Key flagship actions are proposed, including an EU Artists’ Charter for fair conditions, a new EU cultural data hub, and a periodic EU “State of Culture” report, as well as an AI strategy and initiatives like a Performing Arts Prize and Youth Cultural Ambassadors network. The strategy is intended to serve as a guiding framework into the next EU budget period (post-2028 MFF).
City networks and cultural stakeholders broadly welcomed the Compass. Eurocities (the European cities network) issued a statement backing the new strategy on 12 Nov, and urging EU institutions to match its ambitions with strong funding, including a robust Creative Europe budget and culture components in the future cohesion funds.

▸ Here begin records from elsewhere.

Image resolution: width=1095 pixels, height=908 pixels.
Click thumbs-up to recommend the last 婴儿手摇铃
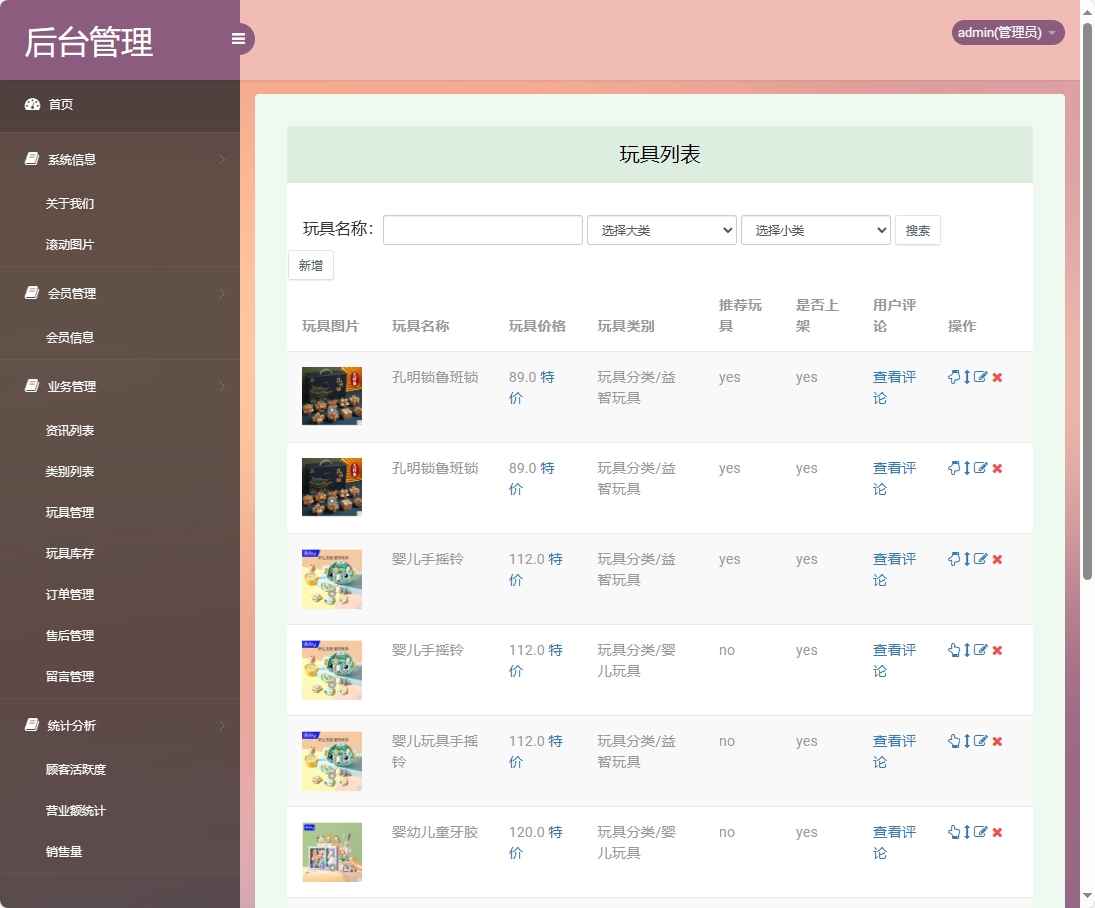click(953, 649)
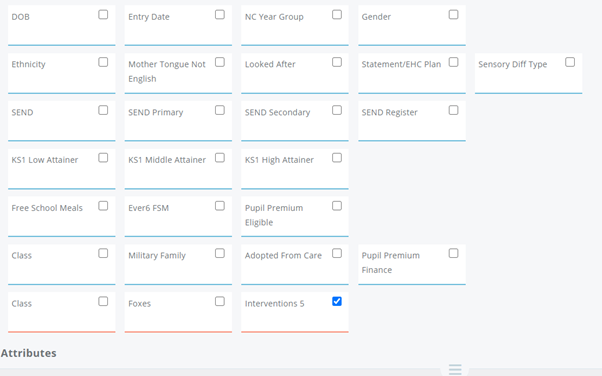This screenshot has height=376, width=602.
Task: Tick the DOB checkbox
Action: click(x=103, y=15)
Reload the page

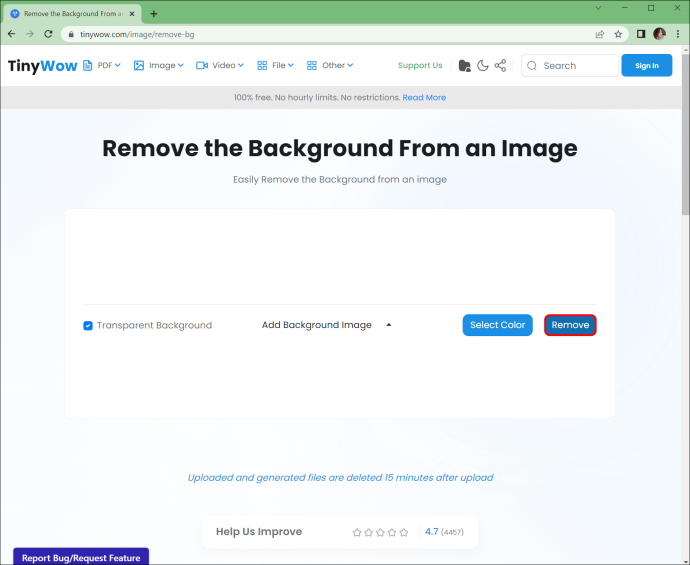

Europa Nostra wrote on 28 Nov to EU culture ministers, ahead of a Council meeting, urging them to endorse the Compass’s draft “Europe for Culture – Culture for Europe” declaration. At that 27–28 Nov Council under Denmark’s Presidency, several ministers positively cited culture and heritage: for example, France stressed Europe’s cultural sovereignty; Italy called for increased cultural funding and youth cultural passes; and others (Malta, Estonia, Poland, Romania, Cyprus, etc.) underlined heritage protection, support for young creators, digital heritage and cohesion.
Likewise, Culture Action Europe and other networks had proactively published a “sector blueprint” ahead of November, calling for measures like an EU Artistic Freedom Act and an EU Directive on decent working conditions for artists, as well as visible, well-resourced culture strands in the next multiannual budget.